# START OF GIVEN ENTRIES
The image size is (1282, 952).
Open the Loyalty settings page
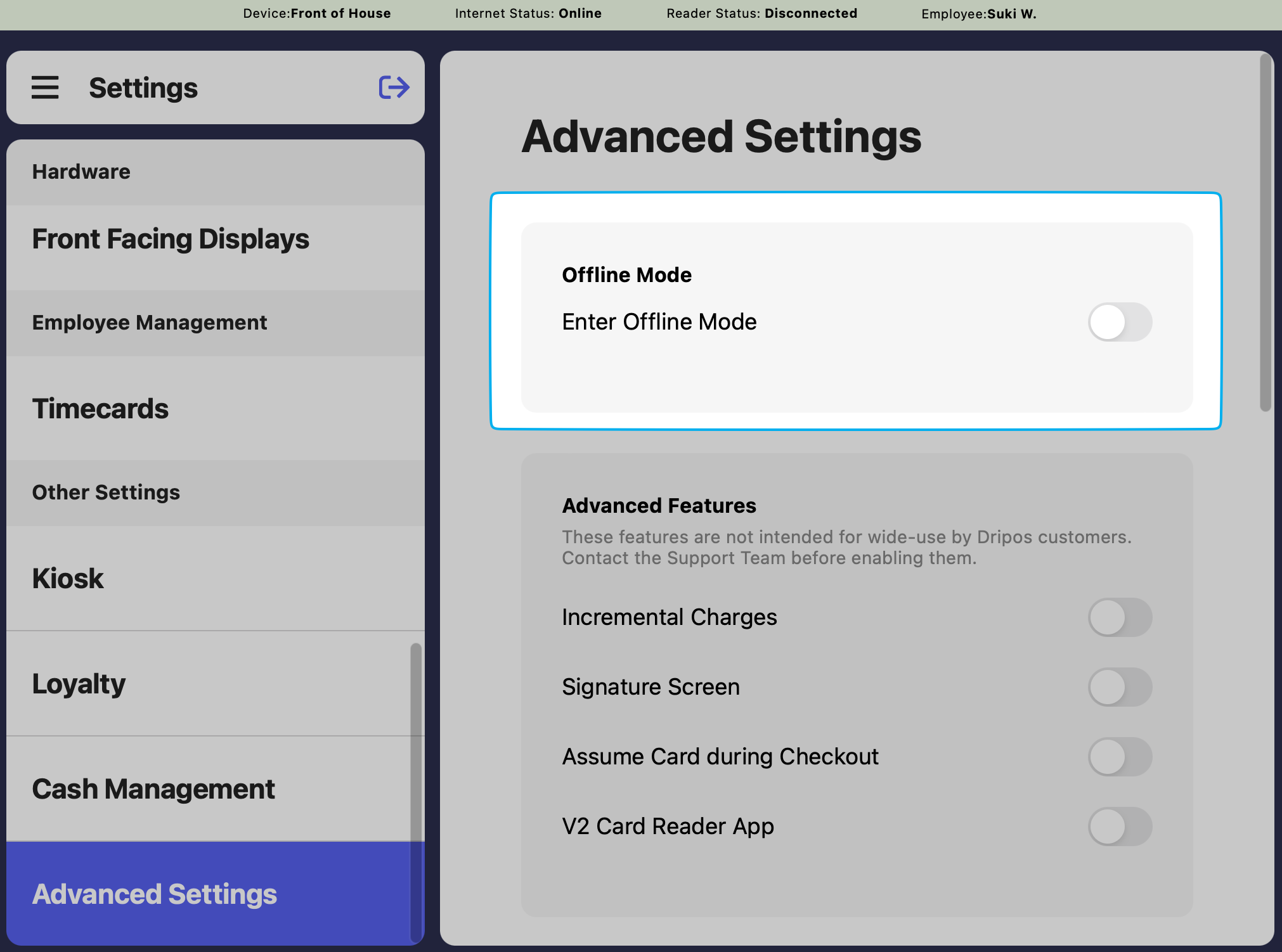point(79,684)
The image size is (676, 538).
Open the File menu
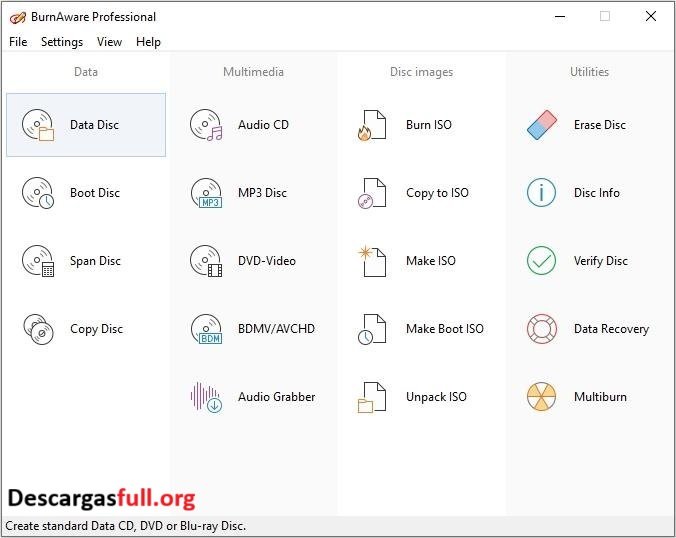coord(18,42)
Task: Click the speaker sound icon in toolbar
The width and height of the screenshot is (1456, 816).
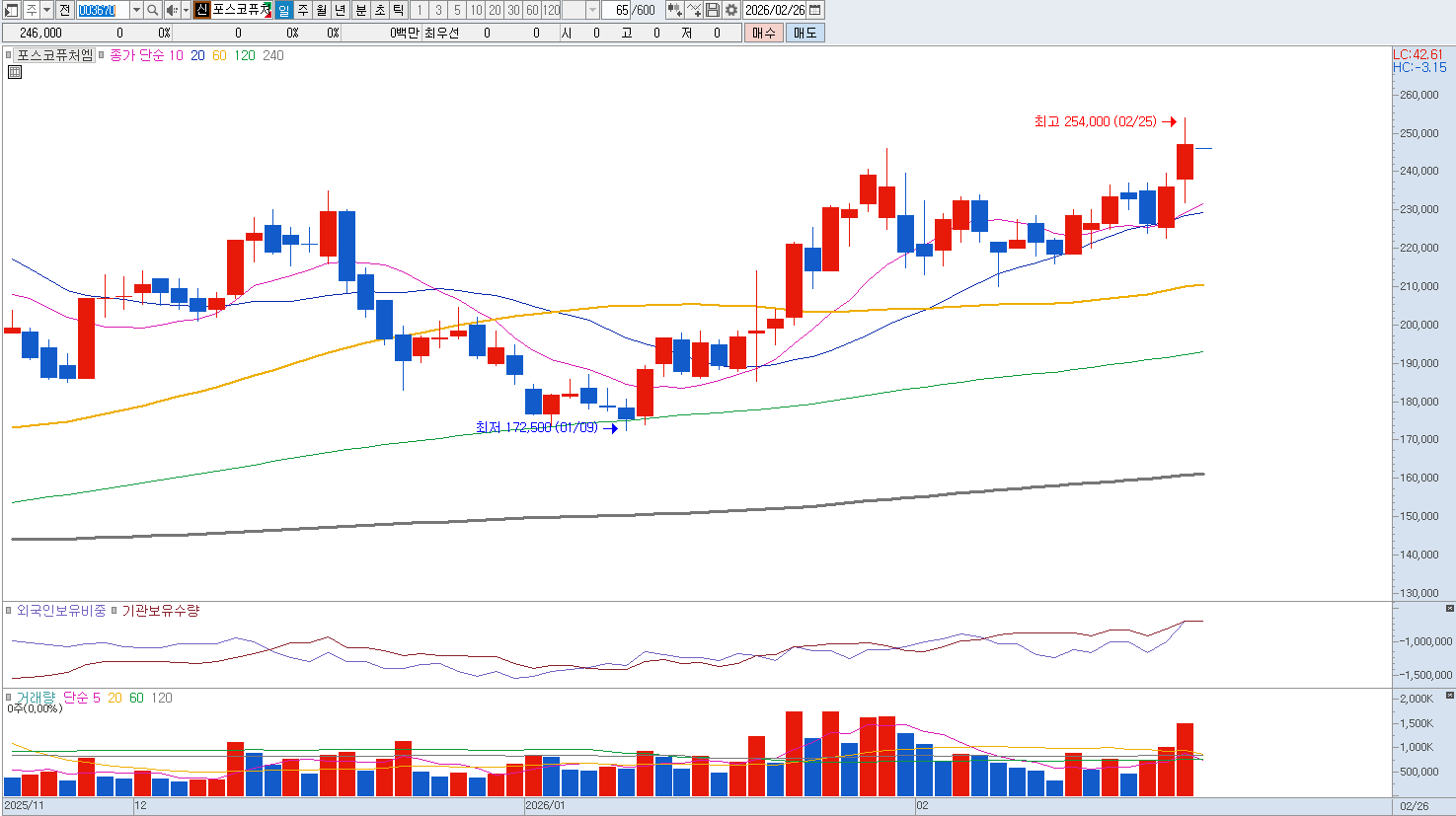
# END OF GIVEN ENTRIES
Return the lines of the material from the one containing "Task: Click the speaker sound icon in toolbar" through the end, both included, copying them unchanged and leaving out the pictures.

Task: Click the speaker sound icon in toolbar
The width and height of the screenshot is (1456, 816).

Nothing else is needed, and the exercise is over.